All statements contained or incorporated in this release which address operating performance, events or developments that we expect or anticipate may occur in the future (including statements relating to future sales or earnings expectations, savings expected as a result of our global restructurings or other initiatives, portfolio restructuring plans, volume growth, awarded sales contracts and earnings per share expectations or statements expressing general optimism about future operating results) are forward-looking statements within the meaning of the Private Securities Litigation Reform Act of 1995. These statements are made on the basis of management's current views and assumptions with respect to future events.
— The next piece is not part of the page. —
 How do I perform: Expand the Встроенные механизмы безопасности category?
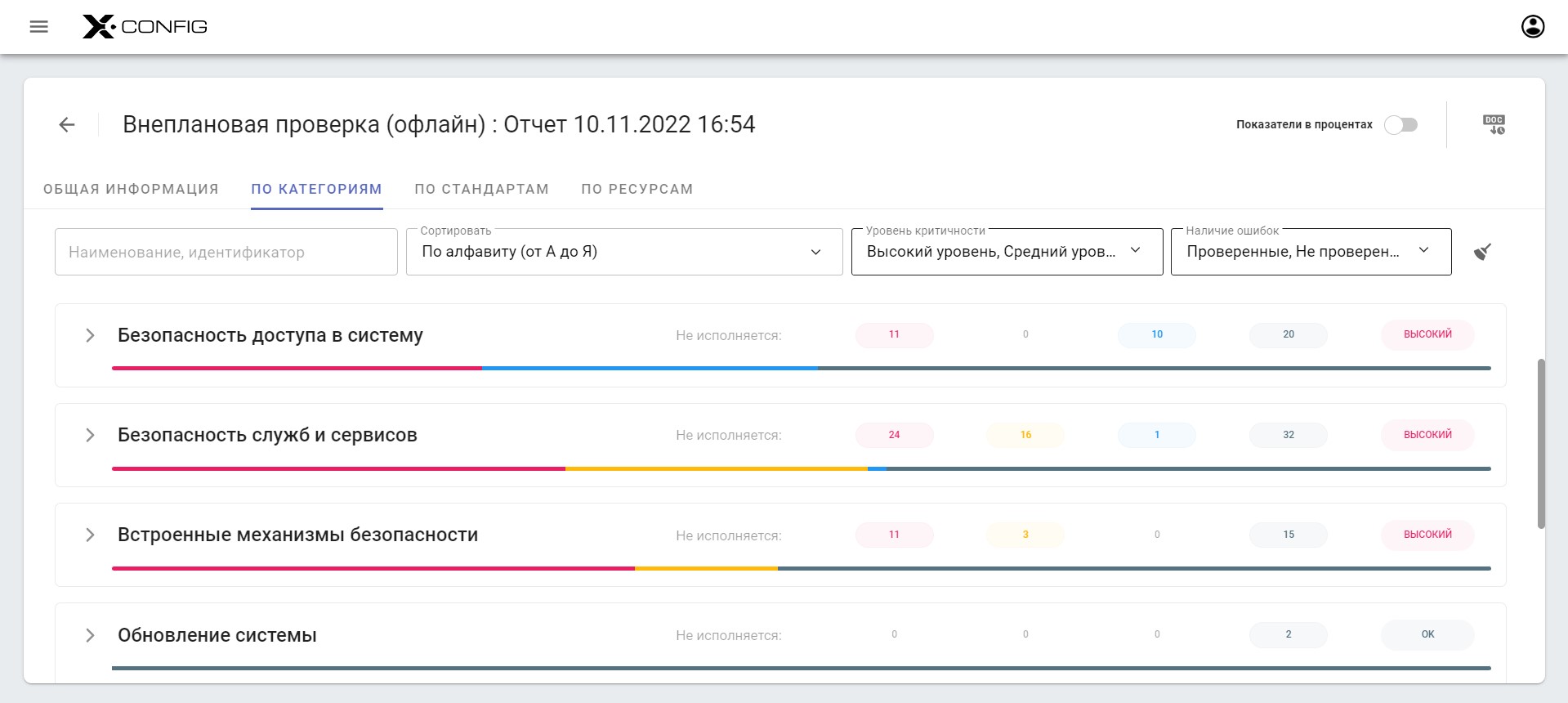click(x=90, y=535)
Important factors, risks and uncertainties which may cause actual results to differ from those expressed in our forward- looking statements are discussed in detail in our filings with the Securities and Exchange Commission, including our annual report on Form 10-K for the year ended December 31, 2002. In particular, the achievement of projected levels of revenue, earnings, cash flow and debt levels will depend on our ability to execute our portfolio and global restructuring plans in a manner which satisfactorily addresses any resultant antitrust or labor issues and customer concerns, any contingent liabilities related to divestitures or integration costs associated with acquisitions, and other matters; the success of our efforts to diversify our customer base and still maintain existing GM business; the continued protection and exploitation of our intellectual property to develop new products and enter new markets; and our ability to capture expected benefits of our cost reduction initiatives so as to maintain flexibility to respond to adverse and cyclical changes in general economic conditions and in the automotive industry in each market we operate, including customer cost reduction initiatives, potential increases in warranty costs, pension contributions, healthcare costs, disruptions in the labor, commodities or transportation markets caused by terrorism or war and other changes in the political and regulatory environments where we do business. Delphi does not intend or assume any obligation to update any of these forward-looking statements.